By: Mandy Pennington
Let me paint a [not so] pretty picture for you. You pick out a perfect outfit—maybe a dress you got on sale at Forever 21, or a killer band tee from Hot Topic. You’re strutting across campus repping Chance the Rapper on your tee or showing off your farmer’s tan in that tank top dress, jamming (secretly) to Look What You Made Me Do. Then, suddenly, you see your arch enemy from across campus, walking down the street wearing the very same thing. What do you do? Hide behind a tree and hope no one notices? Cover up with an ugly sweatshirt that you never really liked anyways?

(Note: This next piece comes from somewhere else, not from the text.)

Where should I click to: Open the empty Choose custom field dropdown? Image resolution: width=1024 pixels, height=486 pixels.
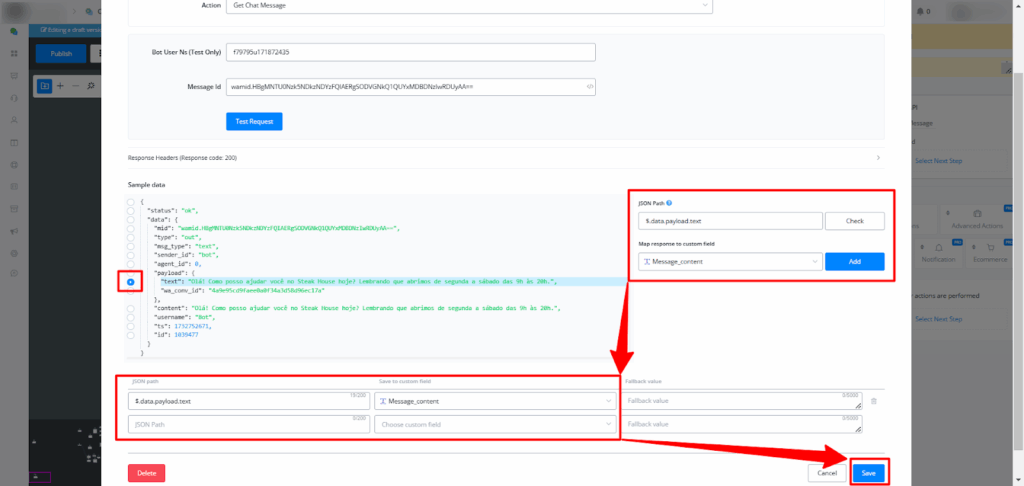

There is a way to avoid this catastrophe. Forever21 and Hot Topic sell your special dress and your favorite band t-shirt in bulk, so you shouldn’t be surprised when you see everyone and their mother wearing them. If you want to buy unique clothing items, there’s one place to go: the thrift store. Not to mention, thrift stores are SO CHEAP. You could spend $40 on a shirt at PacSun, OR you could find a cooler shirt at a thrift store. One time I was thrift-shopping with my mom and grandma, and found this beautiful formal red dress. The zipper was broken, so it was going for three dollars, but it was name brand, fit perfectly, and I LOVED IT. My mom told me that I wasn’t going to be able to fix the zipper and it wasn’t worth it, but I was determined to prove her wrong. I ended up fixing it myself and wearing it to the Homecoming dance. Thank you, random Goodwill.
Thrift-shopping is a thrill that compares to skydiving or climbing a mountain. Okay, maybe that’s a little bit of an exaggeration, but there is a certain thrill in searching through unorganized bins for an unknown treasure. You never know what things you’ll find! You could get a killer dealer, ripping of thrift store employees who have no idea of the item’s worth, and you could find things that no one else has. And I’m not talking about your great-aunt’s one-of-a-kind handmade quilts.

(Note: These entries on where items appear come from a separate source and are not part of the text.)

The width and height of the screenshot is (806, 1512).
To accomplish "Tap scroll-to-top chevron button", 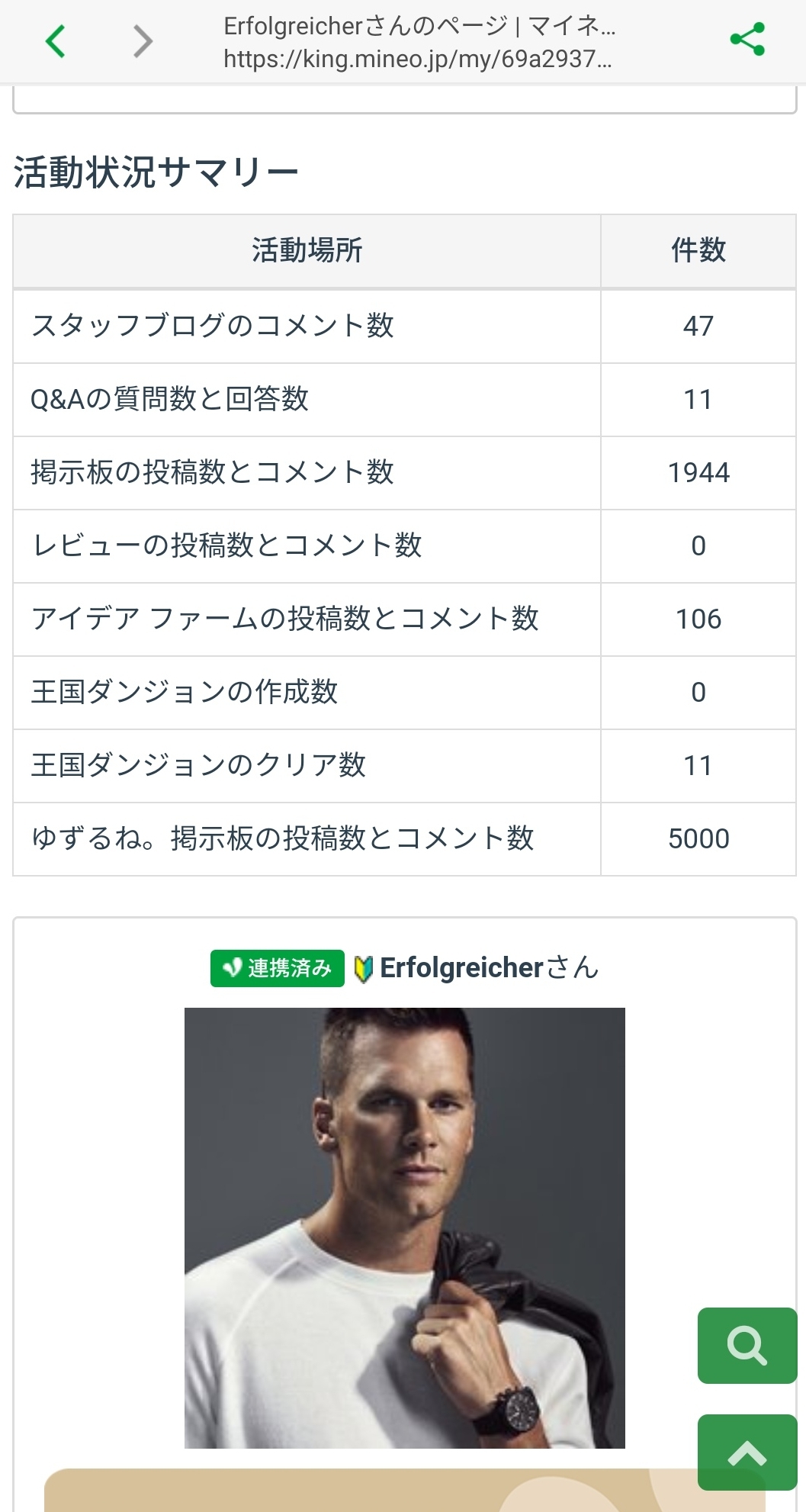I will 747,1452.
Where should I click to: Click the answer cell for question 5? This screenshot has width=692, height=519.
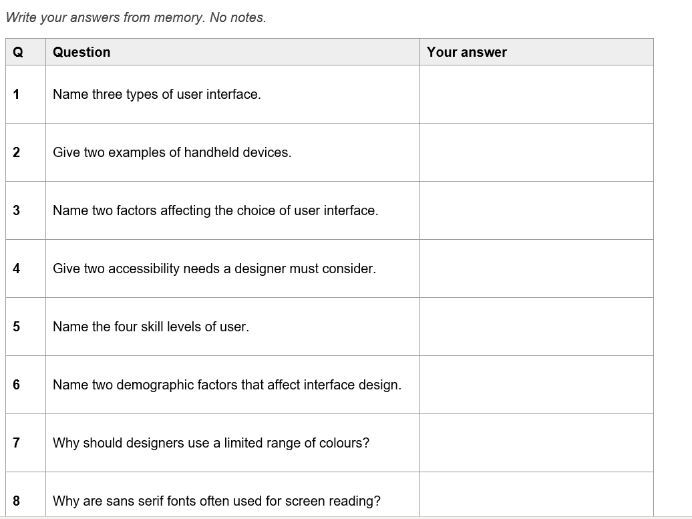tap(536, 327)
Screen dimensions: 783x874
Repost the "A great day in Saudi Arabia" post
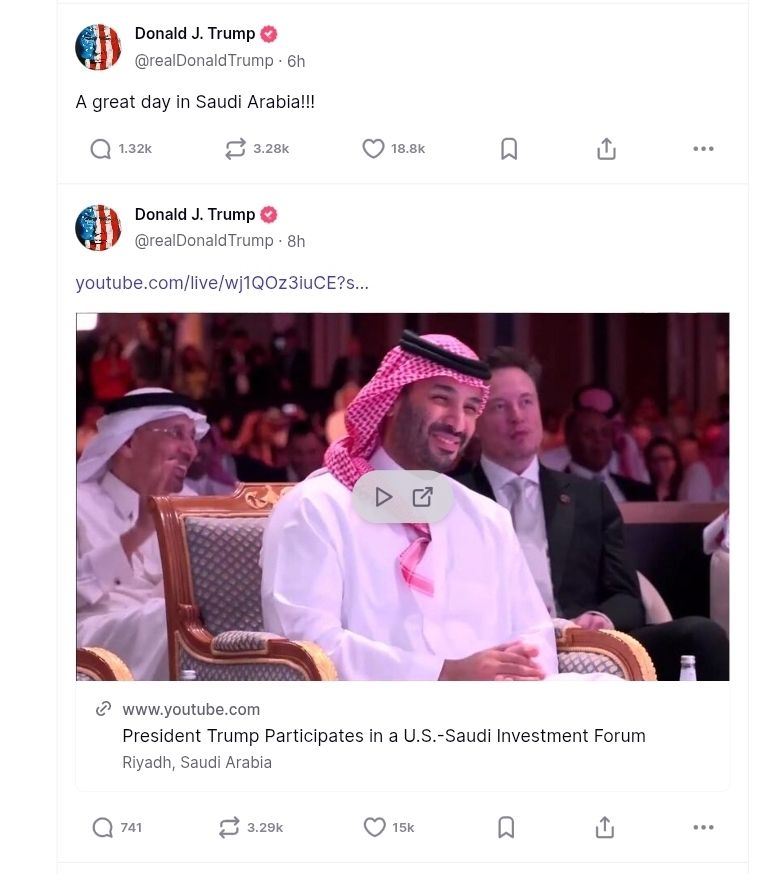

Whenever I go to the grocery store with my dad, we end up coming home with far more groceries than were on the original list. Why is this, you ask? Maybe because I can sweet-talk my dad into buying me donuts, or maybe because being at the store makes you realize that you need many more things than you thought you needed. Thrifting has the same effect. You go with your friends to try on ugly sweaters and 80s prom dresses and end up finding something that you didn’t even know you needed—but have to have.
There is a certain history-making in the act of thrift-shopping. Objects go from person to person, the original owner giving it to their sister for her birthday and that sister putting it in a white elephant gift exchange for Christmas and that recipient selling it at a garage sale and that customer later getting bored of it and donating it to a thrift store. Each object has a circle of life; you never know how many different hands have touched it (this isn’t meant to gross you out—it’s kinda cool if you think about it). Make up a long, rich history for the plaid skirt you found! Maybe Jennifer Aniston wore it before she landed her life-changing role on Friends. You never know.

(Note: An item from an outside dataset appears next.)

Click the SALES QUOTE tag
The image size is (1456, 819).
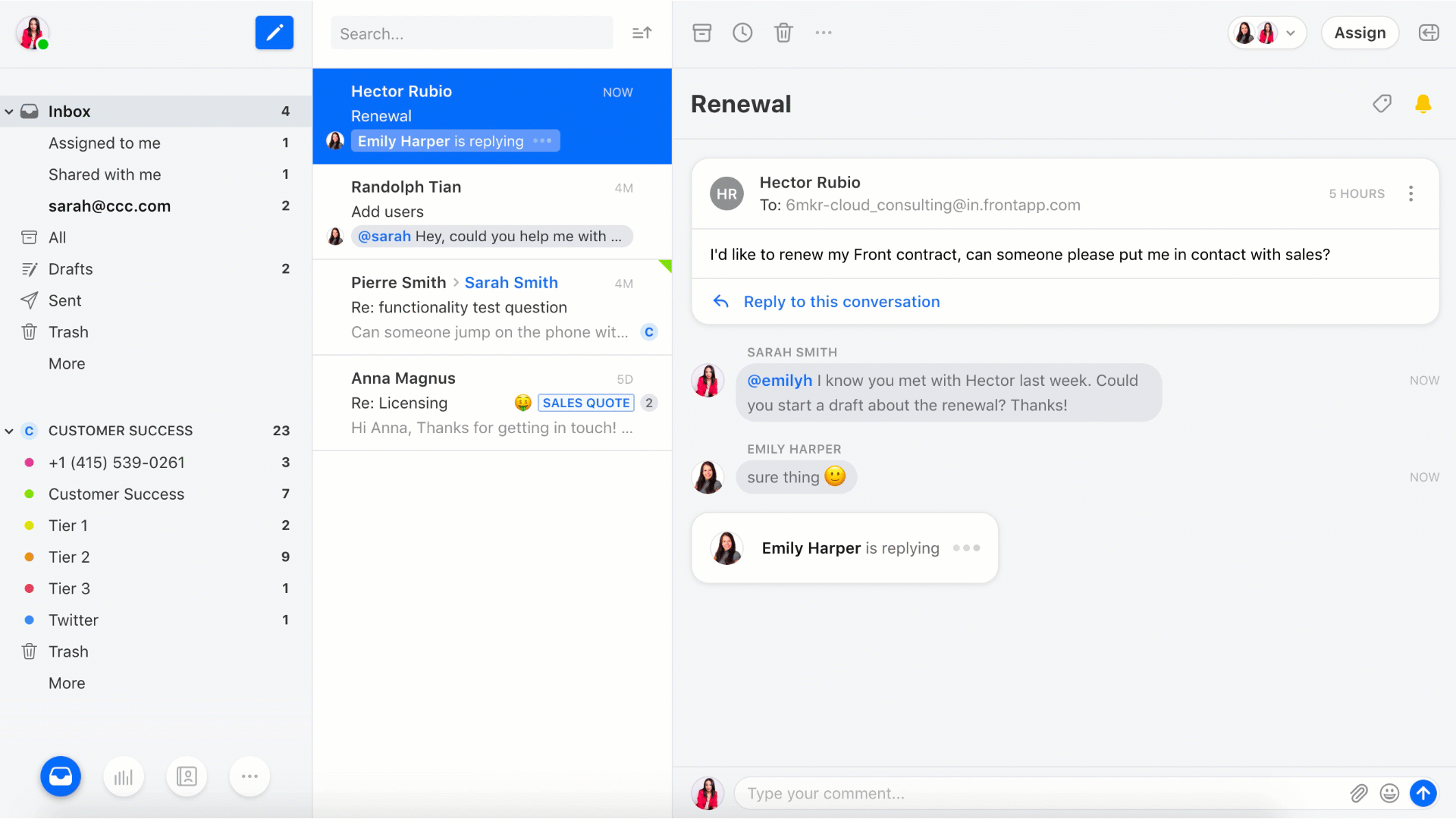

Here are a couple pro tips for thrift shopping:
Girls: go to the guys’ section to get the perfect, oversized sweaters for winter! The guys’ section is always much less picked-through and super stylish.
Try on full outfits. You might think a skirt is ugly, but paired with the right (stained) tank top, it could be perfect. Don’t write something off just because it’s in a thrift store.
Try to look at as much as you can! The best things are usually hiding out of sight.
Don’t get discouraged; thrifting is pretty hit-and-miss, but when you find something you love it makes it all worth it.
There are all kinds of thrift stores! Goodwill or Salvation Army stores are great starting points, but there are others disguised as “consignment” or “vintage” shops. Do some exploring!
Find out the best sale days and go then! Thrift stores usually have certain days where colored tags are on sale.
Even if you only have $20 in your pocket, don’t pop tags. That’s not classy.